Task to carry out
Each line in the records that mentions the word "Open" needs to be listed.

*** Data in this exercise Section Begins ***

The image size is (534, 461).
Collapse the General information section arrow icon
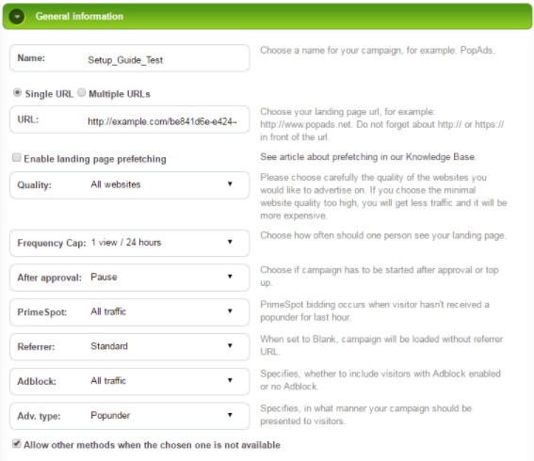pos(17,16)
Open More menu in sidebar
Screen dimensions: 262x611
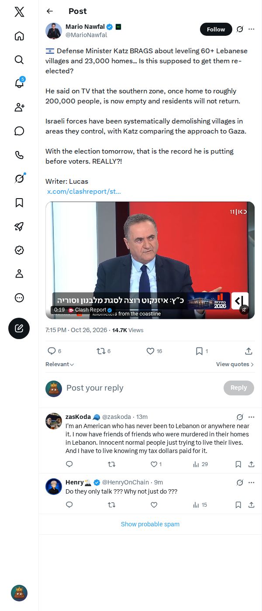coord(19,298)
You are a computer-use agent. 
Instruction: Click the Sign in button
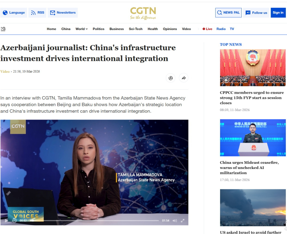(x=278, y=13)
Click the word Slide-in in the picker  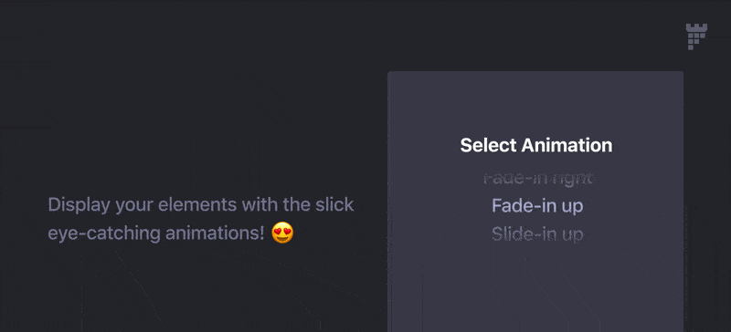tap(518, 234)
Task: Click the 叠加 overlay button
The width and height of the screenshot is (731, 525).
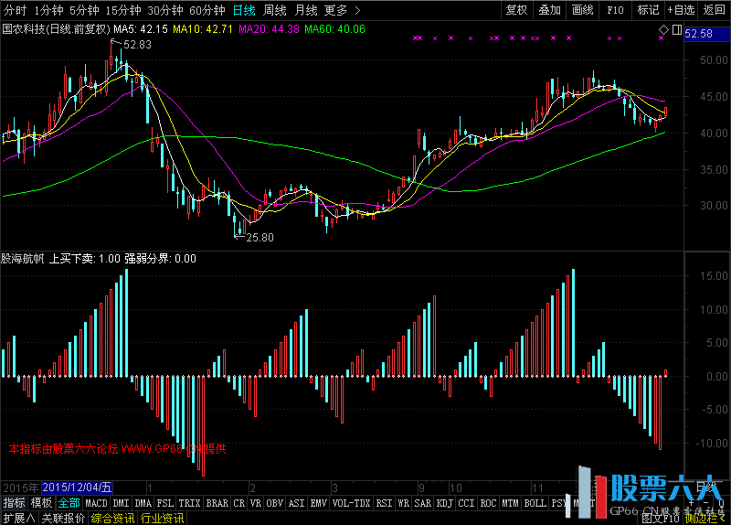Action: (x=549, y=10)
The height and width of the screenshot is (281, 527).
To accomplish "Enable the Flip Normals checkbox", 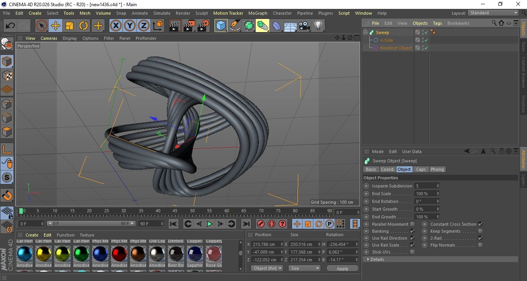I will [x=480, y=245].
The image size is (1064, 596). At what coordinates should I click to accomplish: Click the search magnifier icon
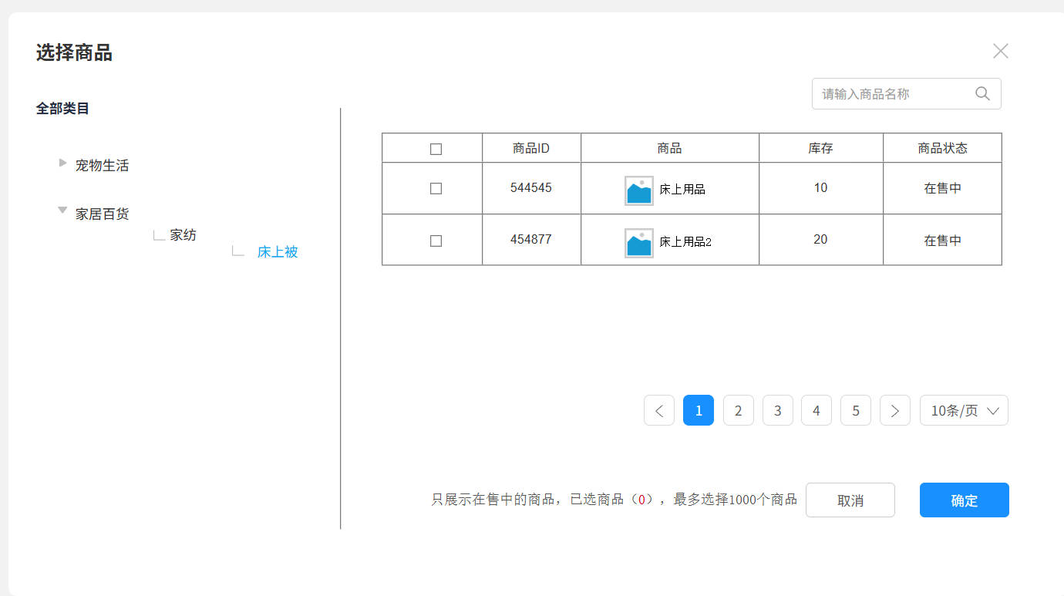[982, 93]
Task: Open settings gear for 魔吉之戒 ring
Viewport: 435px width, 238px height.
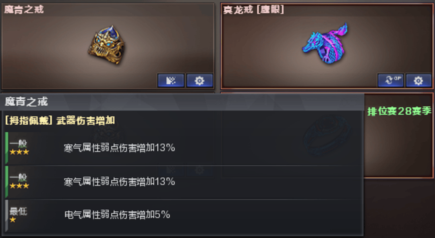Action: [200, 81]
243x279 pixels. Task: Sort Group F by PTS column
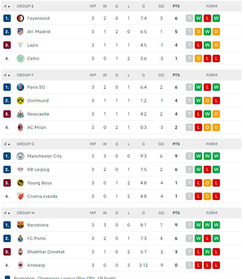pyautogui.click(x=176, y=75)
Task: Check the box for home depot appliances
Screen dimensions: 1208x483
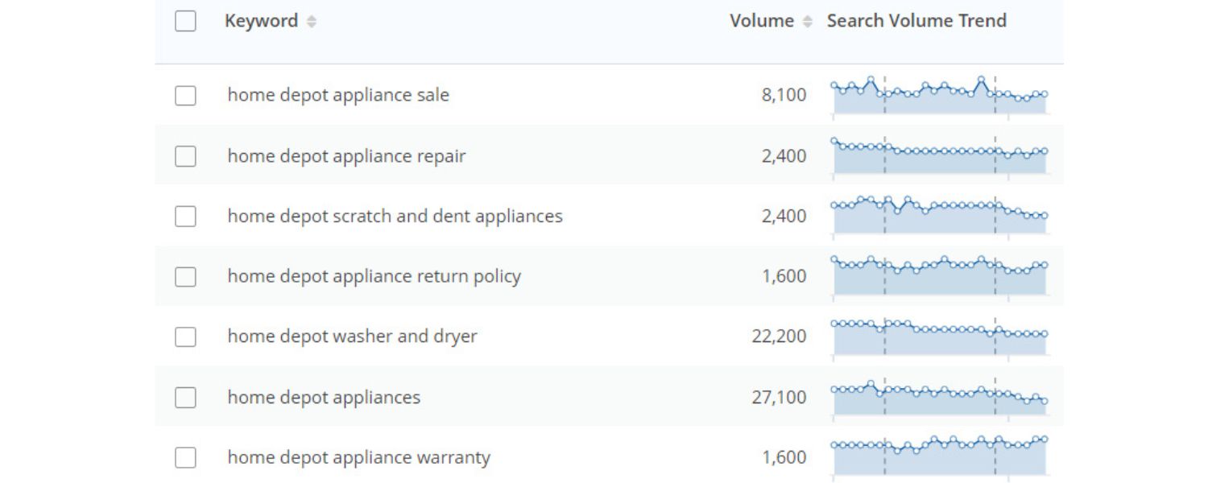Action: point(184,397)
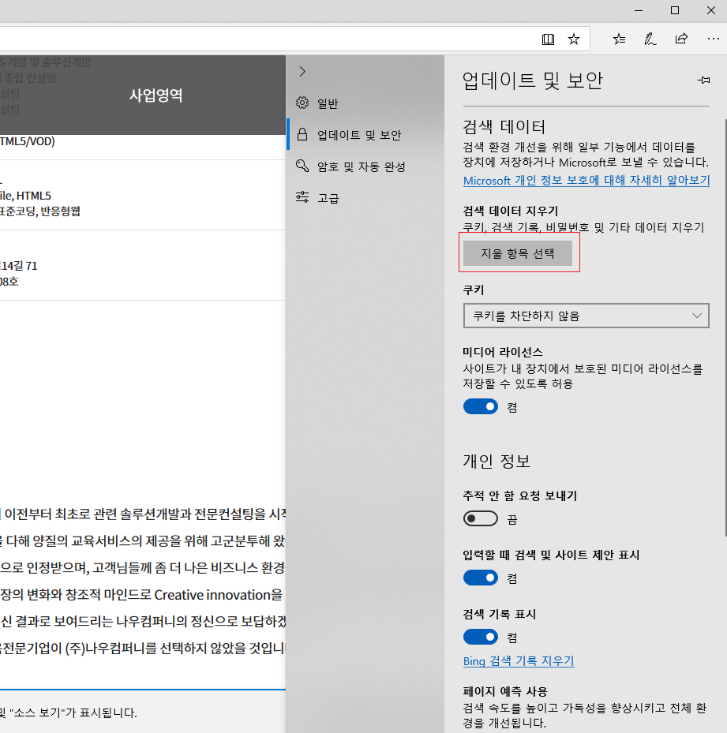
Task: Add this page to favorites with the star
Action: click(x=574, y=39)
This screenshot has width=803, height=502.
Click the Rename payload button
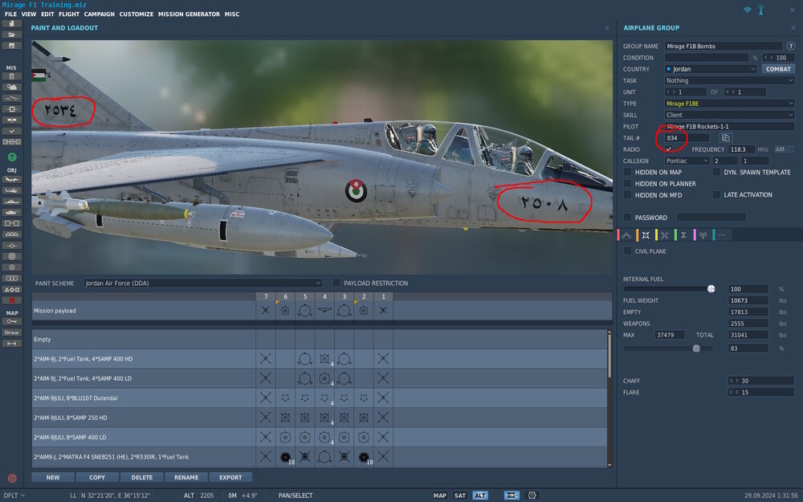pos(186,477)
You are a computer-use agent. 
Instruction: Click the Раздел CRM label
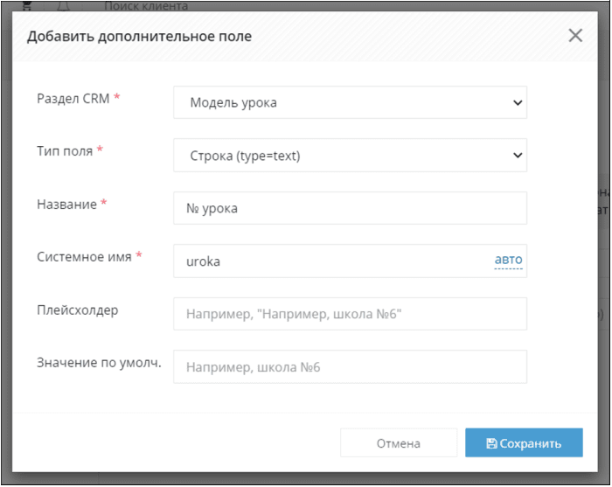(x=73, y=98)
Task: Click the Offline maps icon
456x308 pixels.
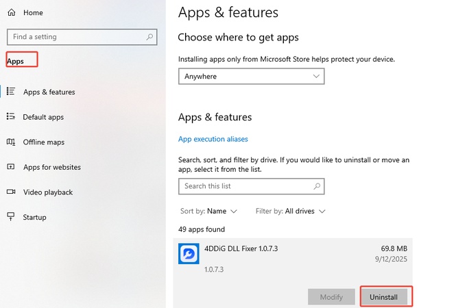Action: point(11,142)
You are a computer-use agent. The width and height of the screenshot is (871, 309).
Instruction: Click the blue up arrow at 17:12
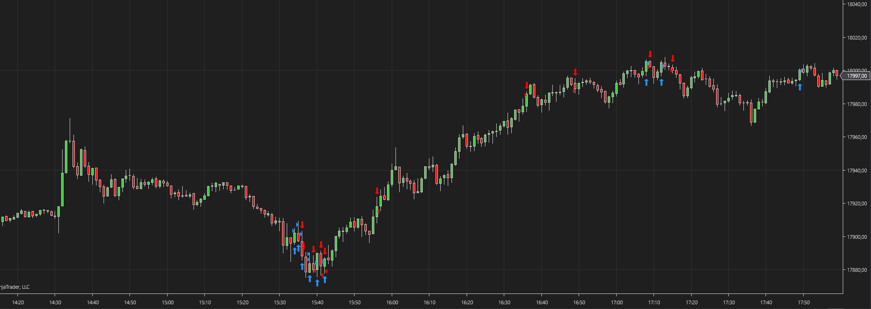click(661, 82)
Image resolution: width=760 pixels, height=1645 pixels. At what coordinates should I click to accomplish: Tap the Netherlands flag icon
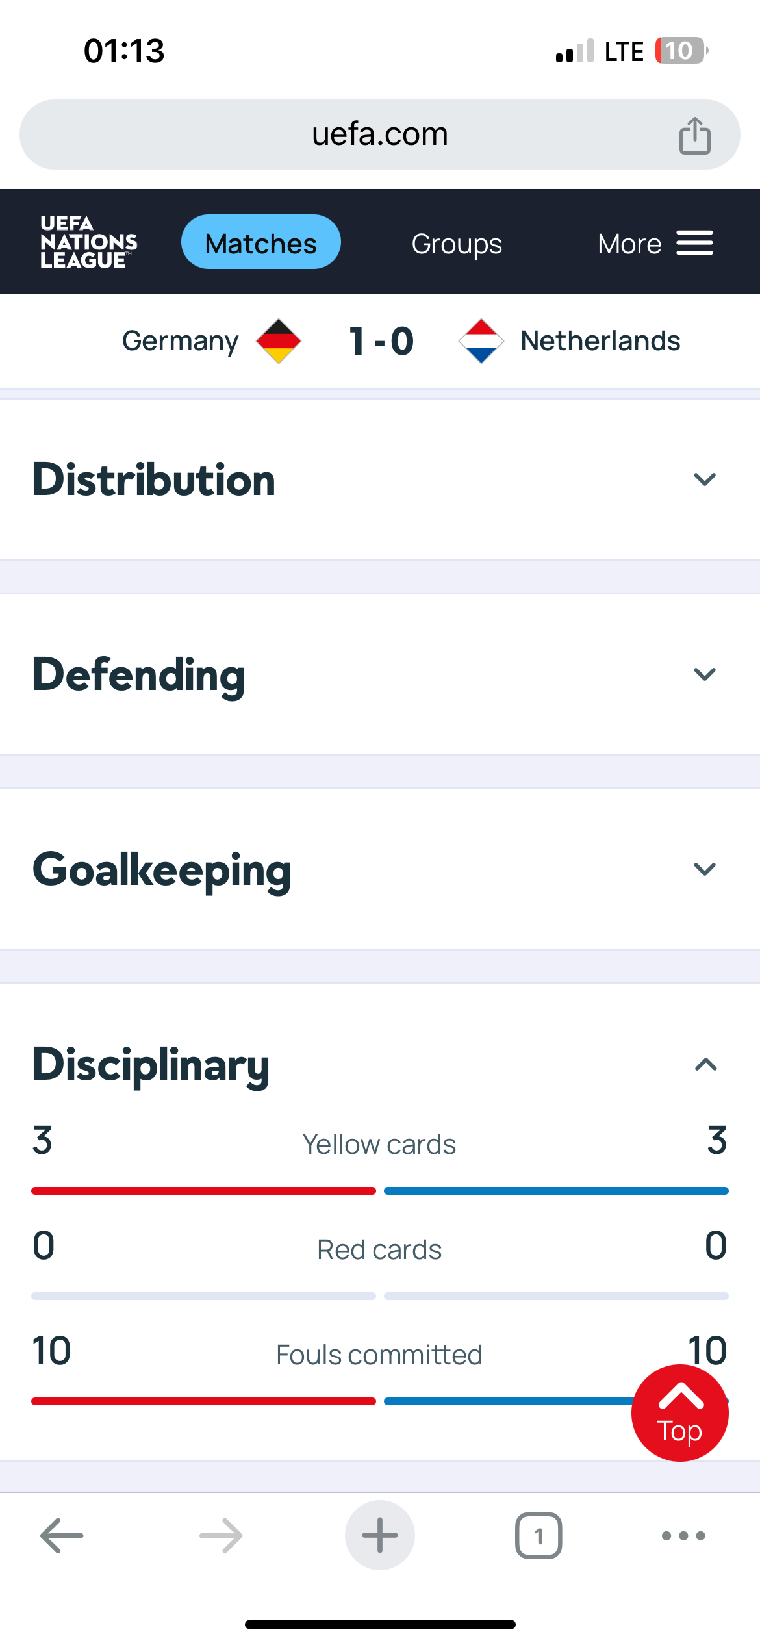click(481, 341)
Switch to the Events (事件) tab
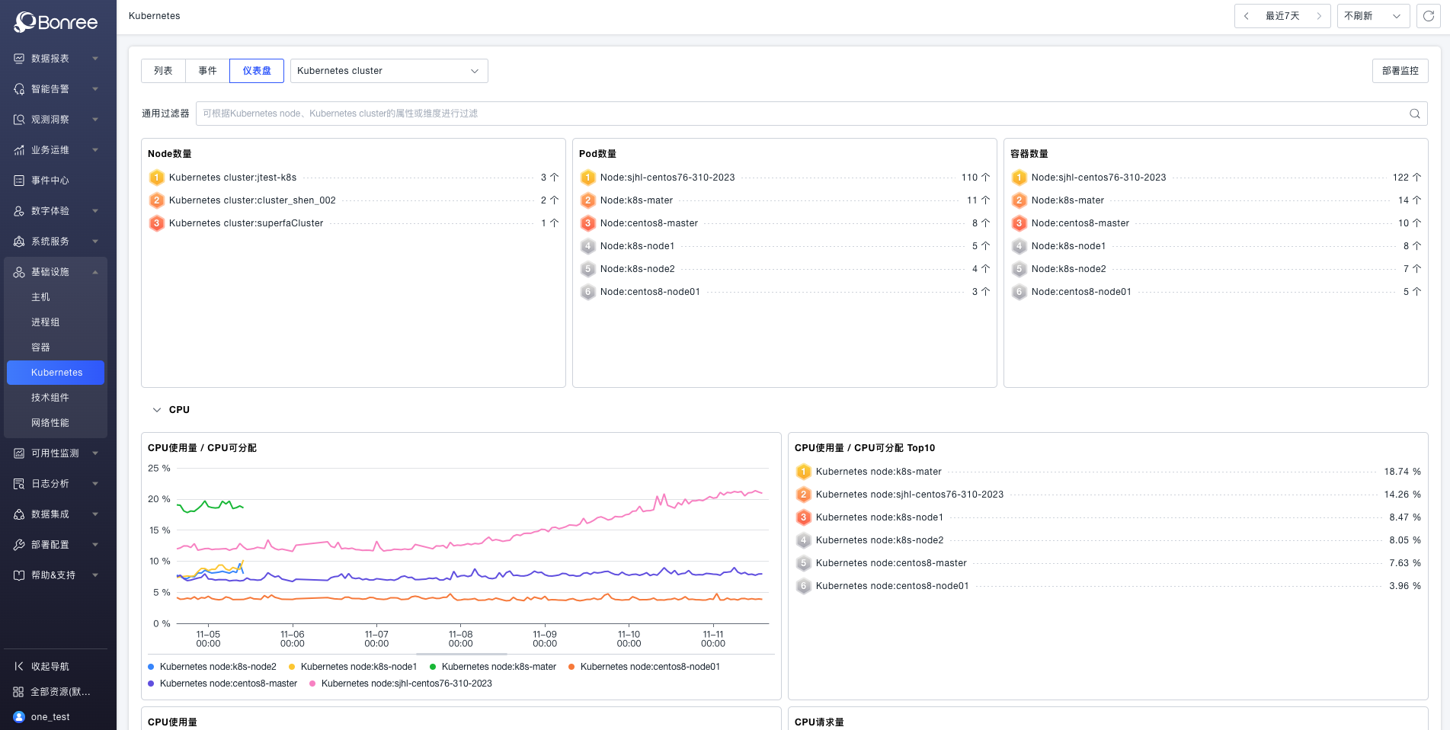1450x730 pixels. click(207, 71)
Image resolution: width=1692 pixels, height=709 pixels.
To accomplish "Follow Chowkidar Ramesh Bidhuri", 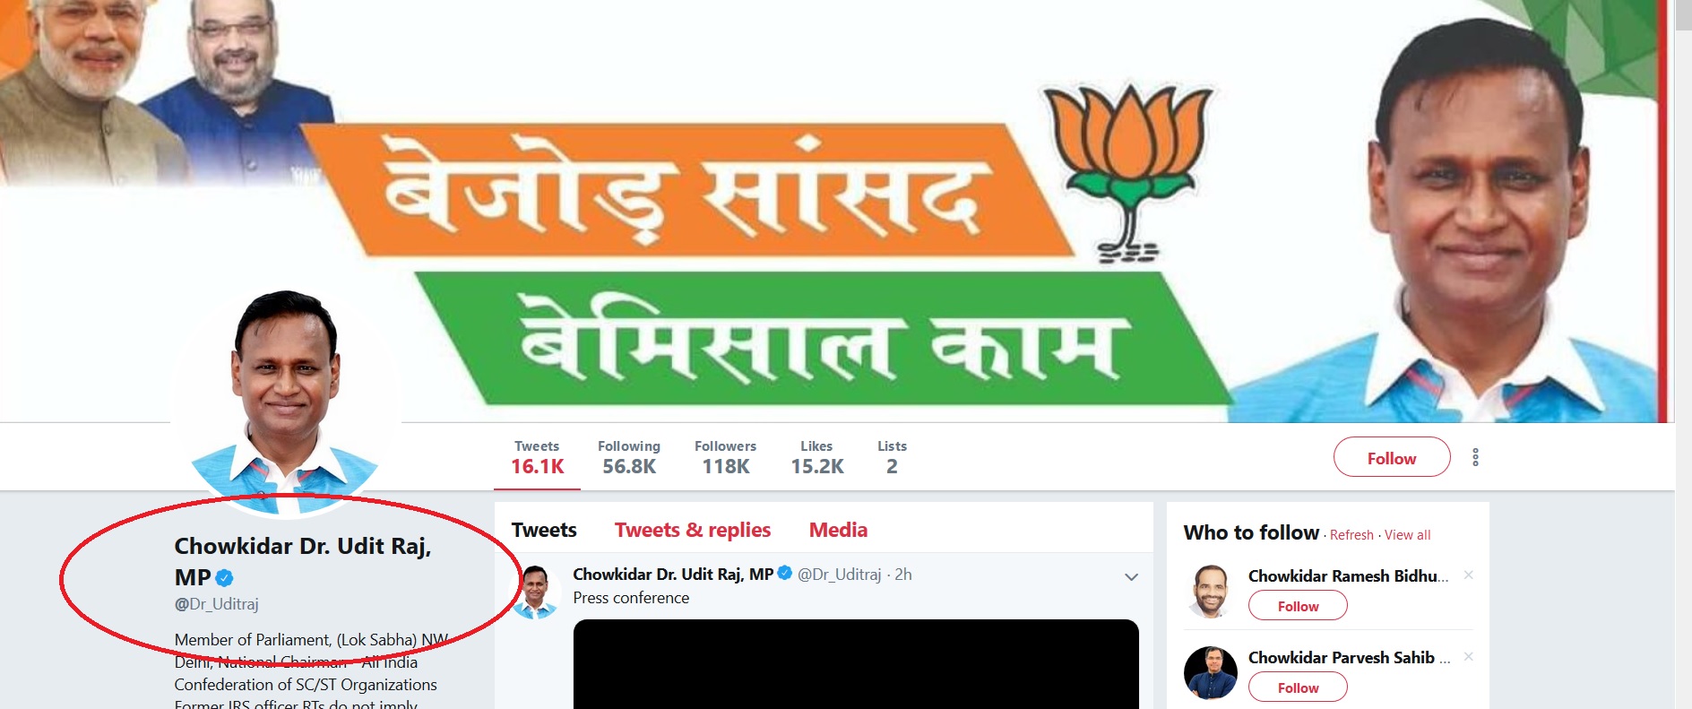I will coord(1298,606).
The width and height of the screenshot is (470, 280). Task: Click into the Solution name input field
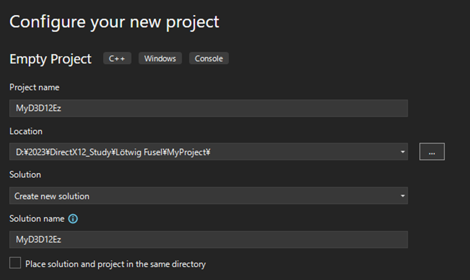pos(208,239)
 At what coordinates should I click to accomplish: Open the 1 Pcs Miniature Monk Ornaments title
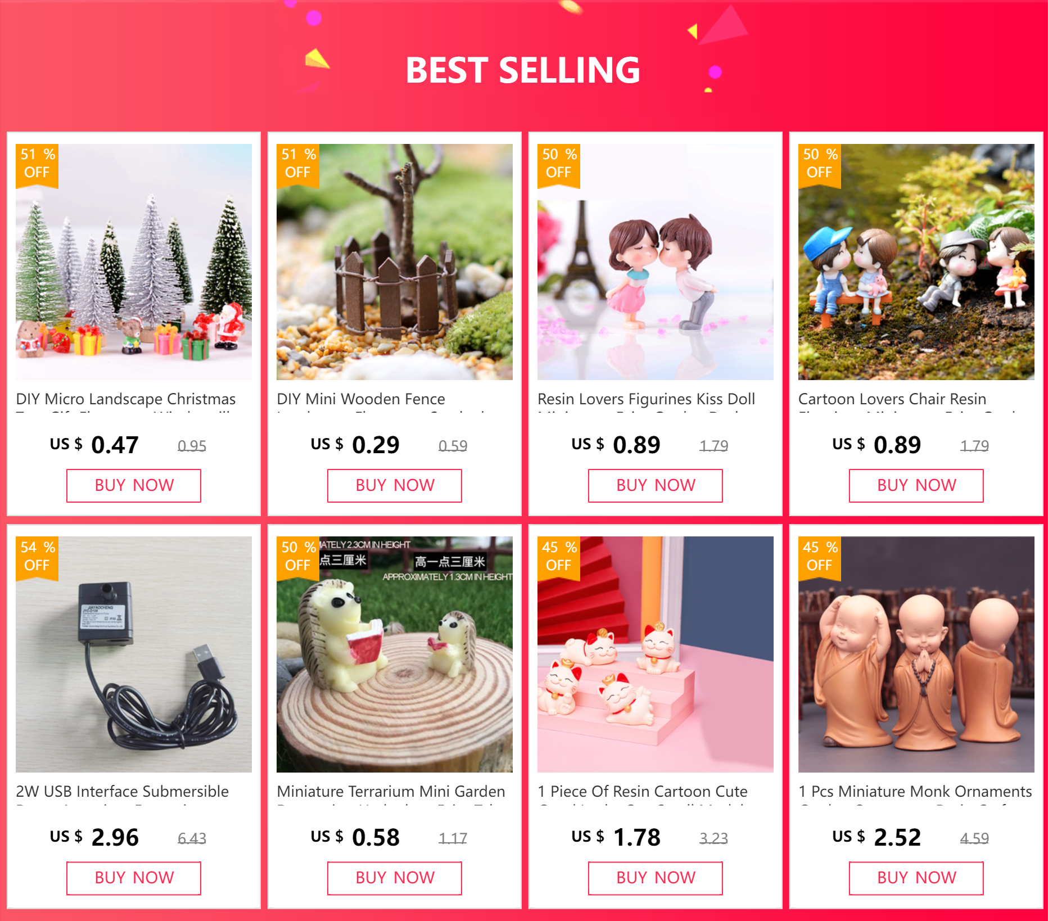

*** Data in this exercise Section Ends ***

Response to this task
Open More menu in sidebar
Task: Open settings gear for 魔吉之戒 ring
 At what coordinates should I click to accomplish: Open the 1 Pcs Miniature Monk Ornaments title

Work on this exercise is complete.